# How do I solve x^2+6x+8=0?

Ok, so we would call this a quadratic equation because it is written in the form of ax^2+bx+c=0 (in our case, a=1, b=6, c=8).

Luckily, this type of quadratic equation can be factorised, so we can solve it easily!

Ok, so we're trying to factorise x^{2}+6x+8=0 so that it is in the form of (x+p)(x+q)=0.

Let's try expanding (x+p)(x+q)=0.

If you multiply the brackets together, you're left with:

x^{2}+px+qx+pq=0

We can tidy this up a little bit to give us:

x^{2}+(p+q)x+pq=0

This looks very similar to x^{2}+6x+8=0, doesn't it?

Yes, it does!
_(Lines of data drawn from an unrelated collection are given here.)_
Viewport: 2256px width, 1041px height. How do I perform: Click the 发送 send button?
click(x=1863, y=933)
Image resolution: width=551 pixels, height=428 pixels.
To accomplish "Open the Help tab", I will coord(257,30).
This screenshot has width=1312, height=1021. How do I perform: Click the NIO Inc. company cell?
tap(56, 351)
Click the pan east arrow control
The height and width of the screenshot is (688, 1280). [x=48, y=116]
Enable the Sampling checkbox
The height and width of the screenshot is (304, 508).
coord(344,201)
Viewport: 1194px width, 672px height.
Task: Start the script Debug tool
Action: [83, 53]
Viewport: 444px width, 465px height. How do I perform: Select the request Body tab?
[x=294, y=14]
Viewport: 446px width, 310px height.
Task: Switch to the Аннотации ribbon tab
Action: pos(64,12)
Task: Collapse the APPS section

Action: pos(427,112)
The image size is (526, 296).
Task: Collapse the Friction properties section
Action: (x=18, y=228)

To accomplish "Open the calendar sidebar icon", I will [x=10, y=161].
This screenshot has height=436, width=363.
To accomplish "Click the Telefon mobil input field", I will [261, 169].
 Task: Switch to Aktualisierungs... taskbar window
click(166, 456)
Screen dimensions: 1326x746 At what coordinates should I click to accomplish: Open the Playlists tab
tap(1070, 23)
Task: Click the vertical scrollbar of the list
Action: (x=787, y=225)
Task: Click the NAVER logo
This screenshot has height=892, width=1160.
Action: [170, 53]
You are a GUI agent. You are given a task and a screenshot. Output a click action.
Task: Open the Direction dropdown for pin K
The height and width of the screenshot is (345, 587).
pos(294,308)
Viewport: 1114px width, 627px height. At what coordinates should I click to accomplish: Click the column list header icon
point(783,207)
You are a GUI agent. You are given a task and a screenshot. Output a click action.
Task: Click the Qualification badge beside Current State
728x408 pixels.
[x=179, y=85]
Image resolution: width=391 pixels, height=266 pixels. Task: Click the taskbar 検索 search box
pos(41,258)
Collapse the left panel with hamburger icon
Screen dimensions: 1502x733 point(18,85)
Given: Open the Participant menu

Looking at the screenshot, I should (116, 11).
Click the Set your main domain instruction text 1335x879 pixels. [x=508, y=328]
If we compare these two equations, we find out two things:

p+q=6

pq=8

So we're looking for two numbers which when they are multiplied by each other will give 8, and when they are added together will give 6.

What we're left with is that p=4 and q=2 (or the other way round, it doesn't really matter).

Let's plug this back into our original equation: (x+p)(x+q)=0

Of course, now we have:

(x+4)(x+2)=0

This is much easier to solve than what we started with!

So in this case, either the first bracket is equal to 0 or the second bracket is equal to zero - this gives us two solutions for x.

Either x+4=0, meaning that x=-4

Or x+2=0, meaning that x=-2

So now we have the answers x=-2 or x=-4

Of course a quicker way to do this would be to look at x^{2}+6x+8=0 and to find two numbers that are factors of 8 (they multiply together to make 8) and also add together to make 6.